Anche gli ex Popolari affiancano Renzi: adesso manca solo la data del congresso…
Francamente non si parla più dell’assemblea nazionale, anzi, in molti adesso discutono della data di possibili elezioni. Per cui mi sembra una situazione ancora in grande movimento, con gli schieramenti tradizionali in campo: Popolari contro Ds. A voler essere ottimisti siamo ancora al punto di partenza, a voler essere pessimisti è un dibattito delirante con in evidenza solo gli endorsement, come se tutto si riducesse alla realtà che conosciamo.

Cosa occorre invece?
Lo sforzo che dobbiamo fare è iniziare una stagione nuova, radicalmente diversa da quella di provenienza. Questa angoscia nel sapere “chi sta con chi” nasconde solo una vuotezza di contenuti sul dibattito politico, sulle scelte strategiche, sull’Imu. Proprio sulla tassa per gli immobili sono stato l’unico candidato alla segreteria ad esprimersi in termini duri, gli altri hanno accompagnato la cosa. Mi aspettavo di più nel commentare una contingenza che per noi è mortificante.
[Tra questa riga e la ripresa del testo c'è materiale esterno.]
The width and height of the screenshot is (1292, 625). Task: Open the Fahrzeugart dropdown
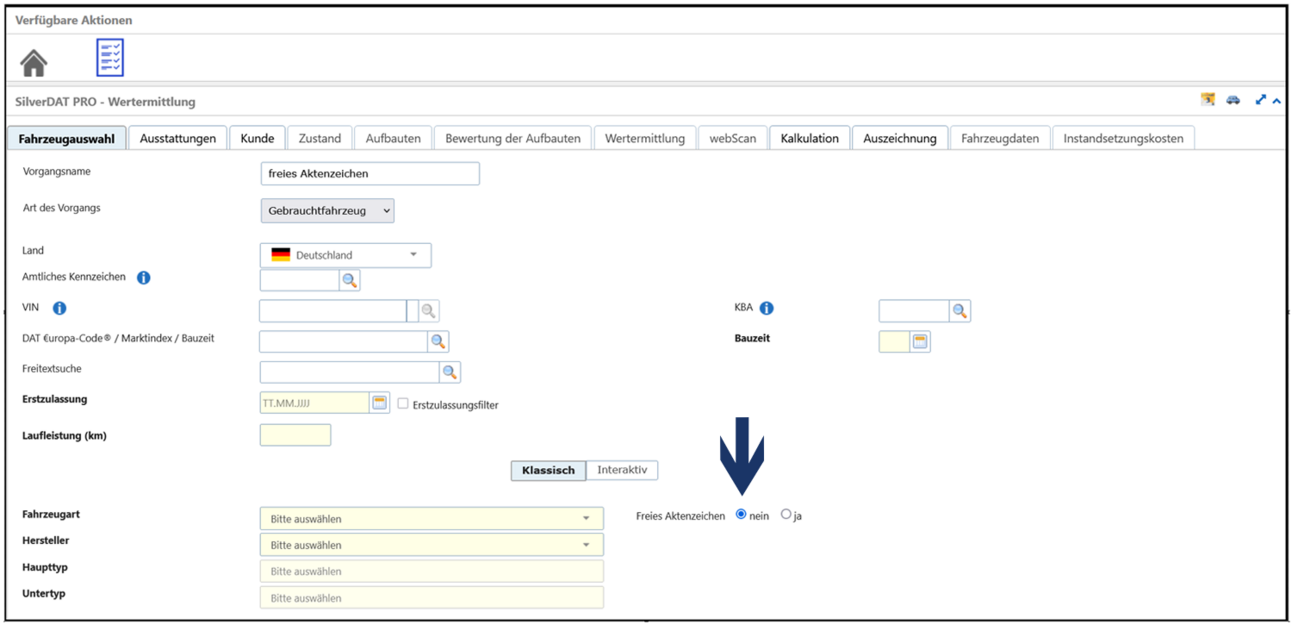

“Non basta un cacciavite – dice Renzi – ma serve una rivoluzione”: al di là di slogan e dibattiti su regole e date, non le sembra che il Pd stia perdendo l’occasione storica di evolversi?
La gara degli slogan è interessante e Renzi è un avversario temibile, lo dico senza ironia. Dopo di che la rivoluzione per me significa dire delle cose concrete, oltre che fare titoli. Vorrei un partito che si occupasse della legge elettorale, della legalità, di cosa produce questo governo. Su queste partite siamo sulle generali. Tutti propongono il rinnovamento, anche Cuperlo dice che “è ora di crederci” nel suo motto: come se fino ad oggi nessuno di noi ci abbia creduto. Il nodo è quale rinnovamento vogliamo, a quali elettori ci rivolgiamo, se abbiamo cura del risultato di febbraio o lo consideriamo solo un inciampo, per cui 4 milioni di elettori del Pd che hanno scelto Grillo diventano improvvisamente un non problema. Come sostiene Fitoussi nel suo libro “Il teorema del lampione”, credo proprio che siamo ridotti a un lumicino e, come dice un vecchio apologo, abbiamo smarrito le chiavi di sotto.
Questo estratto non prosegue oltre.